2 years ago | 3 min read

This Gartner diagram combining Design Thinking, Lean Startup, and Agile possesses a danger. -

If you have been walking around in the world of Agile and Scrum for a while like me, you might have run into this Gartner (2016) diagram a few times before. At least I see it being used in presentations more and more often.

The diagram combines ideas from Design ThinkingLean Startup, and Agile, and to be honest, on the first impression I liked it. Looking at it the first time, I was really glad to see a major player like Garner embracing the combination of different approaches and practices instead of contrasting them.

With this first impression, I missed the underlying danger this diagram can provide when executed by inexperienced executors or could even be used (un)intentionally to make a charade of the organizational transition it is supposed to support and become a waterfall in disguise.

What’s wrong with it?

Gartner.com image adapted by the author

Reading the diagram leads from ideation on the left to execution and delivery of the shippable product on the right. Being sliced into different phases it can give the executors of this overall process a misunderstood idea of a sequence of different sub-processes.

Each sub-process with its own specialists that work (all in their own silos) on internal feedback loops of continuous improvements. If the organization and implementation of this end-to-end process are set up wrong, only at the touchpoints there will be a collaboration between the sub-processes. Or even worse, the first sub-processes are staffed with“ Thinkers” and the last is staffed with “ Do-ers”.

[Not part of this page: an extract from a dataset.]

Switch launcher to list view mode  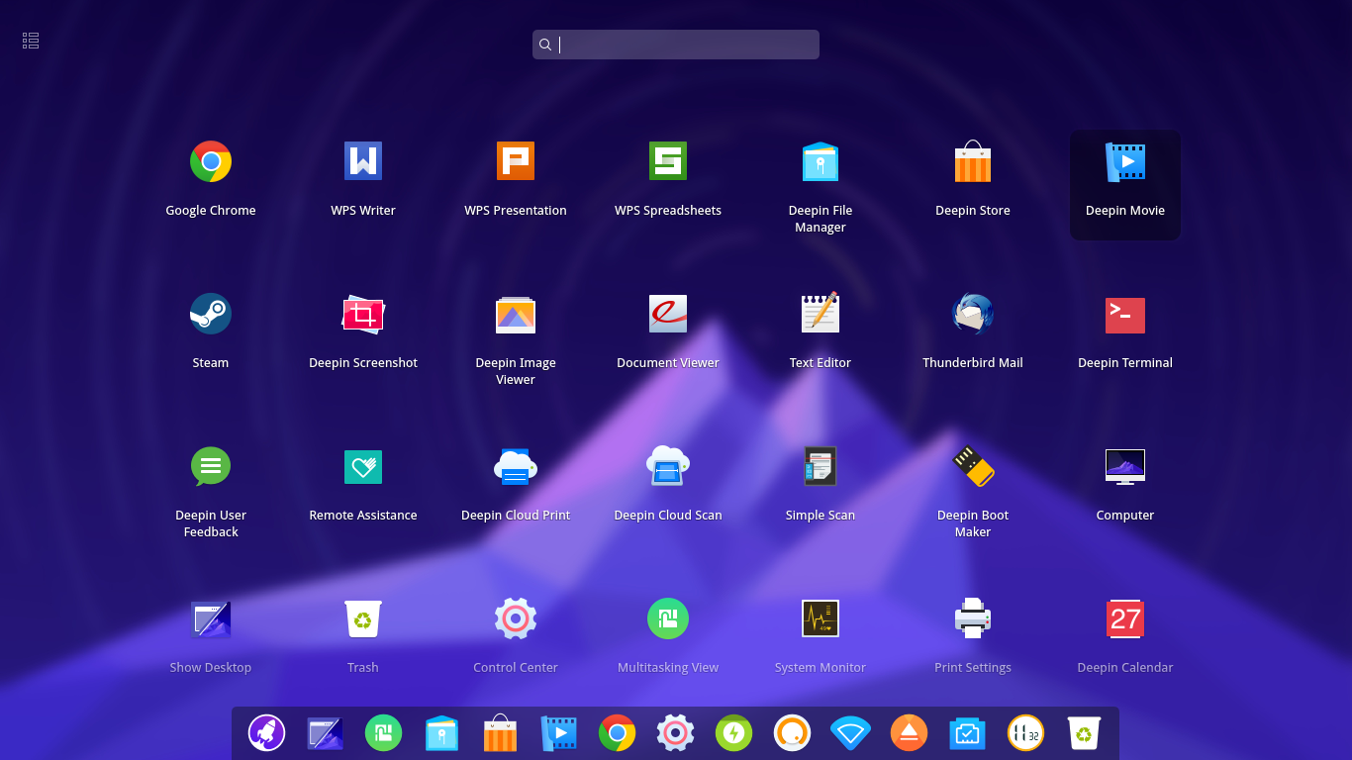point(30,40)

3 pitfalls to a waterfall approach

  1. This gives the suggestion that the problem-solving phase can be done before execution and with that gives support to the typical waterfall paradigm of a big plan upfront.
  2. Working with functional silos, one for each sub-process associated with a different Agile approach, and hand-overs between them support a Waterfall approach.
  3. By choosing these specific approaches, (Design Thinking, Lean Startup and Agile), this view of Gartner can give the impression that just these (and only these) approaches will work out fine in every situation for every company. Something we can remember from waterfall lead projects. ( by the way, about choosing ‘Agile’ as a method I have specific objections that I will add at the bottom of this article.)
  4. How can the Scrum framework help?

    The fundamental unit of Scrum is a small team of people, a Scrum Team. The Scrum Team consists of one Scrum Master, one Product Owner, and Developers. Within a Scrum Team, there are no sub-teams or hierarchies. It is a cohesive unit of professionals focused on one objective at a time, the Product Goal.
    Scrum Teams are cross-functional, meaning the members have all the skills necessary to create value each Sprint. They are also self-managing, meaning they internally decide who does what, when, and how.- Scrum Guide 2020
  • When working with Scrum, or any other applicable Agile practices that deliver the intended value, we work on discovery and understanding of the problems as a team together. Including all roles and disciplines. This co-evolution continues until a solution that answers the objective is jointly discovered and developed together.
  • Scrum promotes co-creation to minimize hands-over and delays, to take advantage of the diversity of ideas and multiplicity of points of view, and to enable fast feedback loops across functional silos and separate teams.
  • Lean and Agile suggest starting with Minimal Viable Products build by teams who are capable to build these features end-to-end. This approach will support continuously evolving and adapting the release of better products based on learning through experimentation, experience, and feedback.
https://www.oreilly.com/library

Although an interesting idea, in my opinion, Design Thinking(DT), Lean startup(LS), and Agile can not be linked completely like shown in the diagram. In my perspective, in this diagram Agile is oversimplified as being a method.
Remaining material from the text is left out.